The Benefits of Teen Volunteerism

Encouraging teens to volunteer is one of the best pieces of advice an adult can offer. Research shows several benefits for teens who engage in community services.

Teens who volunteer:

  • Perform better in school.
  • Have higher self-esteem and more resiliency.
  • Are 50 percent less likely to smoke, drink or do drugs.
  • Improve their chances of graduating at the top of their class.
  • Gain new skills necessary in the job market, such as leadership, decision-making and communication skills.
  • Look more attractive on college and scholarship applications.
  • Find new career opportunities they hadn’t thought of before. For example, students working in a senior citizen center may discover they would like to work in the human services field.
  • Are less likely to become pregnant.
  • Are more likely to feel valued.
  • Develop better appreciation for the little things in life as they are exposed to people and circumstances they had not encountered before.
  • Feel empowered.

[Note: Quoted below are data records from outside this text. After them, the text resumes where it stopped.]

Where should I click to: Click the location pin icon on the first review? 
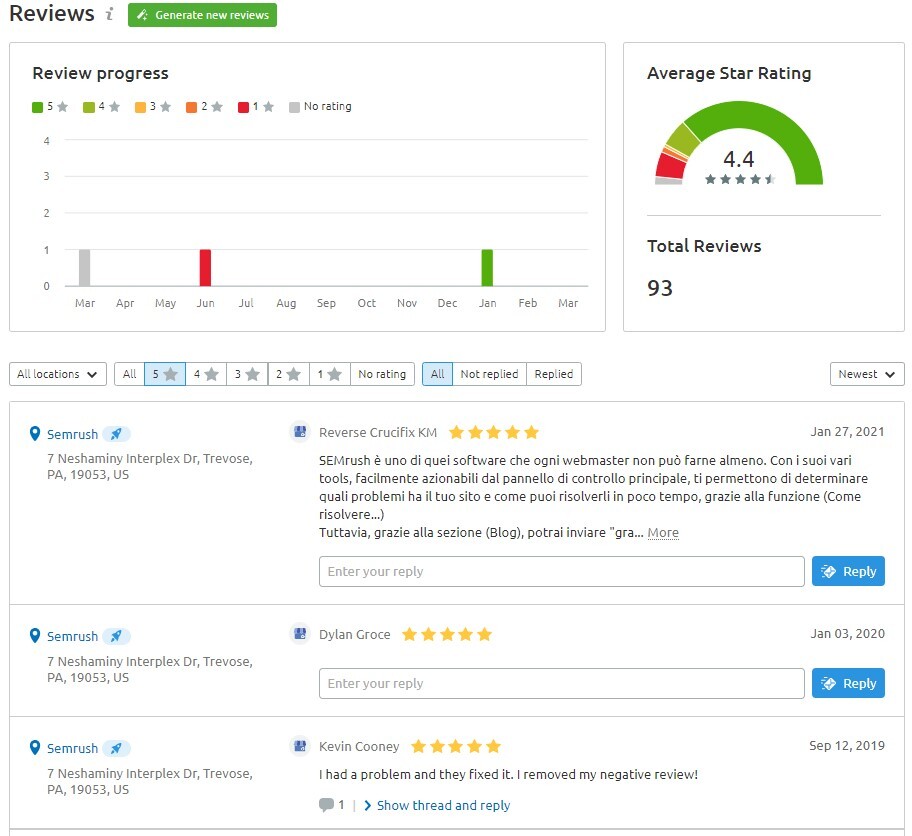coord(37,434)
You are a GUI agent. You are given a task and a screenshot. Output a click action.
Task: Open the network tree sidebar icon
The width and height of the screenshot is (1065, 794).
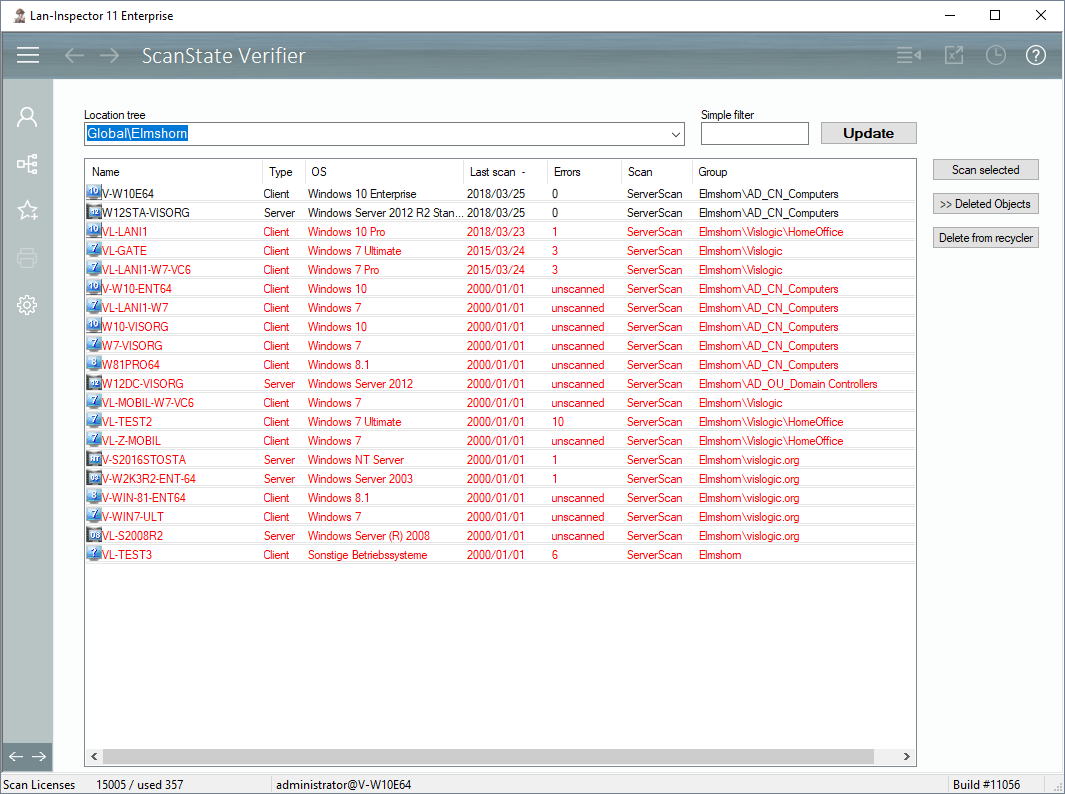(x=27, y=164)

Volunteerism teaches teens that they can make a difference in the world. Surprisingly, adolescents who volunteer are likely to repeat the experience, because they love it! Research shows a direct correlation exists between people volunteering when they are young and continuing their service as they get older.

How Should Teens Get Started?

Trying to connect teens with community service projects may seem hard at first, but we have some tips. First, talk to the adolescent about his/her strengths and interests. You want to match their natural talents with a need that fits. If the teen likes animals, the local shelter would be worth a try. If the teen enjoys talking to people, a retirement home should be considered. Second, make a list of possible volunteer opportunities. In the next section of this blog, we will offer a list of possibilities. Third, suggest the teen make arrangements for a short-term project first as a trial run. Before they make a commitment, they should make sure they enjoy the work. Fourth, once they do commit to a volunteer project, help them to stay the course. There are almost always challenges, personality clashes, unexpected needs and alternative activities that look more fun. Be a good listener to these problems, but emphasize the importance of meeting obligations. Finally, consider volunteering with them, or encourage the teen to volunteer with their friends. Starting something new with someone you know is always easier.

What Volunteer Projects Are Available for Teens?

Middle Earth recently conducted an online poll on their website asking “what is your teen doing to give back to the community?” Most people indicated that their teen was getting involved in school-sponsored charity collections, fundraisers or events. This is definitely a great way to begin volunteering, but don’t stop there!

There are lots of community service opportunities for teenagers. You can often get information on projects from schools, local youth centers (such as Middle Earth), contacting your local United Way or visiting nonprofit websites. Here are some ideas:

  • Organize a blood drive for the Red Cross.
  • Collections! Hold a drive to collect food for the food bank, suitcases for foster kids, or pop tabs for the Ronald McDonald House.
  • Run a themed event for young kids at the local library.
  • Assist in building a home with Habitat for Humanity.
  • Make a ‘tray favor’ for meal trays, such as a napkin ring, delivered through Meals on Wheels. It brightens up someone’s day and teens enjoy making the little treasures.
  • Help clean-up or improve trails or plant trees at a State Park.
  • Be a companion at senior citizen center.
  • Take care of animals at the shelter.
  • Send troop care packages.
  • Mail letters to sick children.
  • Help out a fundraiser event.

Don’t Deprive Teens of Their Chance to Shine

Teenagers need the chance to make a difference in their families, at schools and in their communities. These opportunities help them become aware of the needs of others, encourage a sense of personal responsibility to contribute to the larger society, and opens the door to possibility. Young people want to be involved in making the world a better place, and volunteerism significantly improves their chance of becoming a responsible and productive adult. So, don’t just use the phrase “try it, you might like it” with dinner… use it with volunteerism, too!